TASK DETAILS: Copy everything from the first line down to the line containing "I will pos(821,67).", changing "hamburger menu" to "side menu" and leaving all else as it stands.

STORED RECORDS:
□ □ □ □ □ □ □

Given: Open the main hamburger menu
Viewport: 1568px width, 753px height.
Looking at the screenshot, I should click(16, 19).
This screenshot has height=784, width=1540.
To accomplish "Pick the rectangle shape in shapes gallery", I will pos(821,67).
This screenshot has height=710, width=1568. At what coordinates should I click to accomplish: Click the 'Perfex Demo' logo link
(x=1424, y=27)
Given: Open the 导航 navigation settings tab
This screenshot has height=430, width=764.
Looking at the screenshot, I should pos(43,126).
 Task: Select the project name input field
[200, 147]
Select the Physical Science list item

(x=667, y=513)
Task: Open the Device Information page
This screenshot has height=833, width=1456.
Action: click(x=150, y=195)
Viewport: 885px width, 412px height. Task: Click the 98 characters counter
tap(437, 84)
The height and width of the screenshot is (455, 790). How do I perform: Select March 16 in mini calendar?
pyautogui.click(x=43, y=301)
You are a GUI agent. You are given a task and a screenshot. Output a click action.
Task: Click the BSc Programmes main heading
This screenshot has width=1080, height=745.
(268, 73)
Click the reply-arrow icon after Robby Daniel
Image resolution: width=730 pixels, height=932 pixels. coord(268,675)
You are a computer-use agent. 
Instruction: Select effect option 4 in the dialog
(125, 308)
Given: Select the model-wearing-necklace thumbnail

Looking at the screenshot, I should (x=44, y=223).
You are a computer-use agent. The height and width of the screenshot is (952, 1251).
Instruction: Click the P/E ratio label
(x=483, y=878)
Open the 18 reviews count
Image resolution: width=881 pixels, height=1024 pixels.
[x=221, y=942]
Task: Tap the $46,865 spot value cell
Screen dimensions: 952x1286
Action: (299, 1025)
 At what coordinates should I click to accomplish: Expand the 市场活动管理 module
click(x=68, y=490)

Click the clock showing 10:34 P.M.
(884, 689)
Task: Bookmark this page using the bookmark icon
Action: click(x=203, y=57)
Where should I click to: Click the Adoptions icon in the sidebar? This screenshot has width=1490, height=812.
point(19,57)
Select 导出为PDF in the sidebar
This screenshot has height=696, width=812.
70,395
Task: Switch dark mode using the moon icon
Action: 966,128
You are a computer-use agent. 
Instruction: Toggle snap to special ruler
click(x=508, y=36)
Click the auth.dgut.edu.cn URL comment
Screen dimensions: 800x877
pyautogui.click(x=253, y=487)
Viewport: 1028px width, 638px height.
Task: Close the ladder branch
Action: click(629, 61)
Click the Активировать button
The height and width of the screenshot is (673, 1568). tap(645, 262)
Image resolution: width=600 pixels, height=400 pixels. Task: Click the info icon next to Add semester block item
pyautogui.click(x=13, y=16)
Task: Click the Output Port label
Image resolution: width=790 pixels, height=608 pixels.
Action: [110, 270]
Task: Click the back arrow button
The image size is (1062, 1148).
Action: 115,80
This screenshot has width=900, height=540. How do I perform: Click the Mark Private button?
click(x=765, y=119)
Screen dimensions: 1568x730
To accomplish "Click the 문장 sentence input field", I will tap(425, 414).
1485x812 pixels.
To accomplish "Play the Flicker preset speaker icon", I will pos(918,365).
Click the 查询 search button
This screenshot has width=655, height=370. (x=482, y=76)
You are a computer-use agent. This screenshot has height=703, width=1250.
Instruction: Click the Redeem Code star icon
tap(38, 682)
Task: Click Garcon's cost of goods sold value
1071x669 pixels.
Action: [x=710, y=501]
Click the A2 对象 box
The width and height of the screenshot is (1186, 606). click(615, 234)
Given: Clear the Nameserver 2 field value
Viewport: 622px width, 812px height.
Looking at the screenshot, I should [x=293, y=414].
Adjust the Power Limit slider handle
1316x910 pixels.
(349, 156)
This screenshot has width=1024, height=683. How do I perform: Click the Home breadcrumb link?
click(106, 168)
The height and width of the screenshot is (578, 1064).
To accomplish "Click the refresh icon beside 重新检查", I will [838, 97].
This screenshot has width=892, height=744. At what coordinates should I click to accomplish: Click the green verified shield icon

□ □ □ □ □ □ □

SOLUTION BELOW:
Given: Open the main side menu
Viewport: 1568px width, 753px height.
Looking at the screenshot, I should click(16, 19).
This screenshot has height=784, width=1540.
To accomplish "Pick the rectangle shape in shapes gallery", I will pos(821,67).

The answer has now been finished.